He had a new researcher on his team, James Fan, a young Chinese American with a fresh doctorate from the University of Texas. As a newcomer, Fan was free of institutional preconceptions about how Q-A systems should work. He had no history with the annual TRec competitions or IBM’s Piquant system. Trim and soft-spoken, his new IBM badge hanging around his neck, Fan was an outsider. Unlike most of the team, based in New York or its suburbs, Fan lived with his parents in Parsippany, New Jersey, some seventy miles away. He was the closest thing Ferrucci had to a solitary hacker in a garage.

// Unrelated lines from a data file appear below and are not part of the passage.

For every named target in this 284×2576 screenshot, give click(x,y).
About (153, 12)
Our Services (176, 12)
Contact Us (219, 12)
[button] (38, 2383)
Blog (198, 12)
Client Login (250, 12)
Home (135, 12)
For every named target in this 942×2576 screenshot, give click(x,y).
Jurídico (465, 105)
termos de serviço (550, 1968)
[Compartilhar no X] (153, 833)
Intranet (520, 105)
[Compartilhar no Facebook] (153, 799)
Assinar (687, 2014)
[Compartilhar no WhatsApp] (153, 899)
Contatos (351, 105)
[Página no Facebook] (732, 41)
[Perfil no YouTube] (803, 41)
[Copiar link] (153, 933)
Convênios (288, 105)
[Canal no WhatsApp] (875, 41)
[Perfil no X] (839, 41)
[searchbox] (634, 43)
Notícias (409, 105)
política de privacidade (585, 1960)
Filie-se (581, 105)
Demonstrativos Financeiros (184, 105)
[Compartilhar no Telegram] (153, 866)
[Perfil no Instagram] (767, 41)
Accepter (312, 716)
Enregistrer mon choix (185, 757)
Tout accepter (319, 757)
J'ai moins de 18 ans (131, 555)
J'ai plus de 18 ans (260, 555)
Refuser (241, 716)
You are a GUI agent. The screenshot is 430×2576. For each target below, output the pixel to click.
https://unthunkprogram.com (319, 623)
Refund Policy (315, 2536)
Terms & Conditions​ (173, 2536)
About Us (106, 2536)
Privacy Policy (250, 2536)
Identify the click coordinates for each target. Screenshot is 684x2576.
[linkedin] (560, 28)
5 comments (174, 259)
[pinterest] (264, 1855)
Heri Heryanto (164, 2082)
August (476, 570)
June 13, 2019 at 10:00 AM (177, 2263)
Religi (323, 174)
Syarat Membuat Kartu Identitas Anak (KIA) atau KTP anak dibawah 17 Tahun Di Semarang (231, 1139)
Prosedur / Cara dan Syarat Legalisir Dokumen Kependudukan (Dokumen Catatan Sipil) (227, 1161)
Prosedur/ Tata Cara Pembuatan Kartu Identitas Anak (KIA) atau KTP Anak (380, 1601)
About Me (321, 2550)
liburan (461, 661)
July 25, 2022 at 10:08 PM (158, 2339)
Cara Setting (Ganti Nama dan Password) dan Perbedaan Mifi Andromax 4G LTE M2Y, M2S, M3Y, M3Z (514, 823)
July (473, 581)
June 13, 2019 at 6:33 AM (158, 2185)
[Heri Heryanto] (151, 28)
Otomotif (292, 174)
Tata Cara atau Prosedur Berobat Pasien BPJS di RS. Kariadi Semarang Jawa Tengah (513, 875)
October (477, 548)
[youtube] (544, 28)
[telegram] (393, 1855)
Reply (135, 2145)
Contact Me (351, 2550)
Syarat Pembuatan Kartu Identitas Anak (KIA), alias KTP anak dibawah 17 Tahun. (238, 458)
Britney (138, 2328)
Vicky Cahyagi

Fan, who emigrated as an eighteen-year-old from Shanghai to study at the University of Iowa and later Texas, had focused his graduate work on teaching machines to come to grips with our imprecise language. His system would help them understand, for example, that in certain contexts the symbol H2O might represent a single molecule of water while in others it could refer to the sloshing contents of Lake Michigan. This expertise might eventually help teach a machine to understand Jeopardy clues and to hunt down answers. But it hardly prepared him for the job he now faced: building a Jeopardy computer all by himself. His system would be known as Basement Baseline.
As Fan undertook his assignment, Ferrucci ordered his small Q-A team to adapt their own system to the challenge, and he would pit the two systems against each other. Ferrucci called this “a bake-off.” The inside team would use the Piquant technology developed at IBM while the outside team, consisting solely of James Fan, would scour the entire world for the data and software to jury-rig a bionic Jeopardy player. They each had four weeks and a set of five hundred Jeopardy clues to train on. Would either system be able to identify the parent bird of the roasted young squab (What is a pigeon?) or the sausage celebrated every year since 1953 in Sheboygan, Wisconsin (What is bratwurst?)? If so, would either have enough confidence in its answers to bet on them?
Ferrucci suspected at the time that his solitary hacker would come up with ideas that might prove useful. The bake-off, he said, would also send a message to the rest of the team that a Jeopardy challenge would require reaching outside the company for new ideas and approaches. He wanted to subject everyone to Darwinian pressures. The point was “to have technologies competing,” he said. “If somebody’s not getting it done, if he’s stuck, we’re going to take code away from him and give it to someone else.” This, he added, was “horrific for researchers.” Those lines of software may have taken months or even years to develop. They contained the researcher’s ideas and insights reduced to a mathematical elegance. They were destined for greatness, perhaps coder immortality. And one day they could be ripped away and given to a colleague—a competitor, essentially—who might make better use of them. Not everyone appreciated this. “One guy went to his manager,” Ferrucci said, “and said that the bake-off was ‘bad for morale.’ I said, ‘Welcome to the WORLD!’”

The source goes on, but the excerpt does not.